• **DOCUMENT EXTRACT**:
--------------------------------------------------

The title pretty much says it all.
I get quite a bit of e-mail and PMs on these 3 subjects. I love trying to help, but I wanted you all to know about these items.
1. Stand development: This probably generates more than its share of mail due to streaks and other defects and the person wants help. I'm glad to give it as always, but... Stand development is hard to master and tricky. It is not for everyone. And, at this remote distance, I usually cannot diagnose problems and give good accurate advice except to say "it looks like bromide drag" or some such. If you use stand development, be prepared for problems.
2. Stabilzers: There are 2 generations of color film stabilzers. One type contains formalin and can be used with all color films. The other has no formalin, is more modern, and can be used only with modern color films. The E6 process has formalin in it in the pre-bleach and therefore cross processing E6 films in C41 using a modern stabilzer may result in very poor image stability. This pretty much summarizes it. Non-Kodak or Non-Fuji chemistry may or may not be suitable. (see below)
3. Color film blixes: Many people use blixes for color films. At Kodak, our R&D proved that only one blix removed all silver metal from the image properly. All other blixes left some residual silver metal in the film resulting in changes to sharpness, grain and color reproduction. The problem is that the Iron complex is too dilute in a blix after mixing with the hypo and therefore does not do its job properly. Also, stability of the blix goes way down because it is a mixture of an oxidant and a reductant. Yeah, I know how to make a blix for color film, but no, there is none out there that really works! The most useful blix is a combination of a powder part and a liquid part.
So, keep the notes coming if you wish, but if it is in regard to one of the above, please keep my comments in mind before you write or post. These seem to be coming up over and over again. So, I thought a summary might be useful.

--------------------------------------------------

Stored items from a collection

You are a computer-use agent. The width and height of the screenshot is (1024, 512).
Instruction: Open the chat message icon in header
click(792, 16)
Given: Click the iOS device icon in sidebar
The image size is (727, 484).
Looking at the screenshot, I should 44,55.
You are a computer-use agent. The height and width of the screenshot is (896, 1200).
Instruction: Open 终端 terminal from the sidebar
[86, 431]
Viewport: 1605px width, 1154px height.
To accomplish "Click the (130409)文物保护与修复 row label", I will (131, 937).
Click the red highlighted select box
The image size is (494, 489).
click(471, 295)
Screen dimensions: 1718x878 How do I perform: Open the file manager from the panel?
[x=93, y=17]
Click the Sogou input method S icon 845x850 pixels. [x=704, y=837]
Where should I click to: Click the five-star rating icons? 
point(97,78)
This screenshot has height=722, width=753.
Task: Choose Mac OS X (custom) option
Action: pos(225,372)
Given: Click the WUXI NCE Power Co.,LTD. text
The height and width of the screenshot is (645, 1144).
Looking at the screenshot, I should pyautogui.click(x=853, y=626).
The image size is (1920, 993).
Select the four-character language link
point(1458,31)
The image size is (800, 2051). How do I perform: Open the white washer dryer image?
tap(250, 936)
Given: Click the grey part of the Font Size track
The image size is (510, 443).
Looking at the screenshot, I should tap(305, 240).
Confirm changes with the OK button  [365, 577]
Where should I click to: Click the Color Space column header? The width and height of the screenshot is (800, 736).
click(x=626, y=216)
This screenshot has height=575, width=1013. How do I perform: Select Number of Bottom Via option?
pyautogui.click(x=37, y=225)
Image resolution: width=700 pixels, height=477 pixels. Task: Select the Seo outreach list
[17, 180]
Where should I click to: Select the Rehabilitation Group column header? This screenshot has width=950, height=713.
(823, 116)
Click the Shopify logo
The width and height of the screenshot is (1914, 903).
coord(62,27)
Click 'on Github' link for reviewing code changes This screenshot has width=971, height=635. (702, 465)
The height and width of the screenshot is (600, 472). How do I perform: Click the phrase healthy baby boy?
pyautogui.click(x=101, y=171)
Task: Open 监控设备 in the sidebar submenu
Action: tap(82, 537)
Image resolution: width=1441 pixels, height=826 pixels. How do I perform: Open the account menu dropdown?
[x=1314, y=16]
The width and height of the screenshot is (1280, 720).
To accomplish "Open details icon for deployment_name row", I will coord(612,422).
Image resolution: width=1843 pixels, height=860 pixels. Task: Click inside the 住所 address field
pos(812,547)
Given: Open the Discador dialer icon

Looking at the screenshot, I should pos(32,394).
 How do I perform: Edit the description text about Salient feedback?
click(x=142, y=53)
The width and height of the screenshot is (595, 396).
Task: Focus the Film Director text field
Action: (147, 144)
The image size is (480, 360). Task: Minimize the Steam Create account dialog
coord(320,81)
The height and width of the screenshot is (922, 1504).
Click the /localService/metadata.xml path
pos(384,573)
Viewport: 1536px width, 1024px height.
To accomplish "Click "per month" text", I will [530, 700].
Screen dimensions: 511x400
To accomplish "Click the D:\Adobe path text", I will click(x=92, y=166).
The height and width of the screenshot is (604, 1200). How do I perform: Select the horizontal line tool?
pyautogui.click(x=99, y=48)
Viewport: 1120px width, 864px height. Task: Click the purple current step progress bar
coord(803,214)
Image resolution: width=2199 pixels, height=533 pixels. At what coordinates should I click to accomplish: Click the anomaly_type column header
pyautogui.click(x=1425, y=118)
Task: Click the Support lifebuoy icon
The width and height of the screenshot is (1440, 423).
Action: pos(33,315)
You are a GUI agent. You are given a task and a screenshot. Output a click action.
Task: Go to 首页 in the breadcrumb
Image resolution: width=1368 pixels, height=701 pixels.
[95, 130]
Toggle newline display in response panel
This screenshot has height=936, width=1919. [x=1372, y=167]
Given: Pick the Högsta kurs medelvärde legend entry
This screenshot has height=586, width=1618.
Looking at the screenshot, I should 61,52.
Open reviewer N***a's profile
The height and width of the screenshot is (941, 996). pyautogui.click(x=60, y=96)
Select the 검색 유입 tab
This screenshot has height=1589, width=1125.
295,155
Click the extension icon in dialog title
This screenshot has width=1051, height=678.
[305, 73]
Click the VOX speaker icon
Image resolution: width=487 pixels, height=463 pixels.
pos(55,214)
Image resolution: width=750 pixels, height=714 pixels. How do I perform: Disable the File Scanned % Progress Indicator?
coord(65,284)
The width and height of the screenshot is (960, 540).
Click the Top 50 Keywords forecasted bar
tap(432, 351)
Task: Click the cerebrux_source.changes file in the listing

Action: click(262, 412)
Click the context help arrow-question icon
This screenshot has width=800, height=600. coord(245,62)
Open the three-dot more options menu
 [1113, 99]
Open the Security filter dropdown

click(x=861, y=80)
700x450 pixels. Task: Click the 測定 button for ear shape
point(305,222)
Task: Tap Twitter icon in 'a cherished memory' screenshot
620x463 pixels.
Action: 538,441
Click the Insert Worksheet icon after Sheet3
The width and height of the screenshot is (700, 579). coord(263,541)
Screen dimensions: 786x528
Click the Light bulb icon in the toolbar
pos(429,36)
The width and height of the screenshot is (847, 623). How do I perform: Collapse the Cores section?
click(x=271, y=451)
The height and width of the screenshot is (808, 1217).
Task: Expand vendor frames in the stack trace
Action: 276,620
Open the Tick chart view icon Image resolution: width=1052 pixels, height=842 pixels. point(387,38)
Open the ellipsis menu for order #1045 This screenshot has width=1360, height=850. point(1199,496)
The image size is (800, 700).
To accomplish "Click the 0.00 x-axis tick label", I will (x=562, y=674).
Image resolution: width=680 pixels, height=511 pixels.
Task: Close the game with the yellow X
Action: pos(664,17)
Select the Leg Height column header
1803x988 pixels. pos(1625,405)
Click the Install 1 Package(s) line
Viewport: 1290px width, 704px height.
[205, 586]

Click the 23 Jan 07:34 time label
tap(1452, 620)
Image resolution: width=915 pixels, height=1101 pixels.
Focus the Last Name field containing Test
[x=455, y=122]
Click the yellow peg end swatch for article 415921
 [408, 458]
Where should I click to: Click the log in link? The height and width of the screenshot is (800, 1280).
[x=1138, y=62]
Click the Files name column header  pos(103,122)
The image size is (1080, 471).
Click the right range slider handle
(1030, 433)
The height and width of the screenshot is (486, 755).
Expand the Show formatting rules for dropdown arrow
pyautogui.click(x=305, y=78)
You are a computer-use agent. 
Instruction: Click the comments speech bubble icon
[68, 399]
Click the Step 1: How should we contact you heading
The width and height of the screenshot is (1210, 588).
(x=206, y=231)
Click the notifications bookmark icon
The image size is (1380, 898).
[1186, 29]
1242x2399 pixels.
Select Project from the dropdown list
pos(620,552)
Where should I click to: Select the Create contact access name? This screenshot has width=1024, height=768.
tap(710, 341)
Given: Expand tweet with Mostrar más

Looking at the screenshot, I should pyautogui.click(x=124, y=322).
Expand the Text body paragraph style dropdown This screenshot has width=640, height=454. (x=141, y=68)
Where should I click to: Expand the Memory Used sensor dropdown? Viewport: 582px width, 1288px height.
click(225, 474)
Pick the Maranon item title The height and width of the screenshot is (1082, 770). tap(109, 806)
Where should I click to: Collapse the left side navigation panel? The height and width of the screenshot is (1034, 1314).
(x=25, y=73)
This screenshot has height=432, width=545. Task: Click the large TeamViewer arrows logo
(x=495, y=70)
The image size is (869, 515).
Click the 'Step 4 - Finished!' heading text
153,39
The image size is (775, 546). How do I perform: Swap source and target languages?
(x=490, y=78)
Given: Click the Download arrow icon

--------------------------------------------------

• **USING THE INFORMATION**:
[1] Reproduce the part of the film-processing post starting at "The title pretty" and ending at "prepared for problems.".
[2] Turn the paragraph of the film-processing post that begins "3. Color film blixes:" into a short bulleted list that keeps its main facts.
This material was taken from a different source than the post.

• **RESULTS IN ORDER**:
[1]
The title pretty much says it all.
I get quite a bit of e-mail and PMs on these 3 subjects. I love trying to help, but I wanted you all to know about these items.
1. Stand development: This probably generates more than its share of mail due to streaks and other defects and the person wants help. I'm glad to give it as always, but... Stand development is hard to master and tricky. It is not for everyone. And, at this remote distance, I usually cannot diagnose problems and give good accurate advice except to say "it looks like bromide drag" or some such. If you use stand development, be prepared for problems.

[2]
- Many people use blixes for color films.
- Kodak R&D found that only one blix removed all silver metal from the image properly. The others left residual silver, which changed sharpness, grain and color reproduction.
- After mixing with the hypo, the iron complex in a blix is too dilute to do its job properly.
- Blix stability drops sharply because a blix mixes an oxidant and a reductant.
- The writer knows how to make a blix for color film, but says none available really works.
- The most useful blix combines a powder part and a liquid part.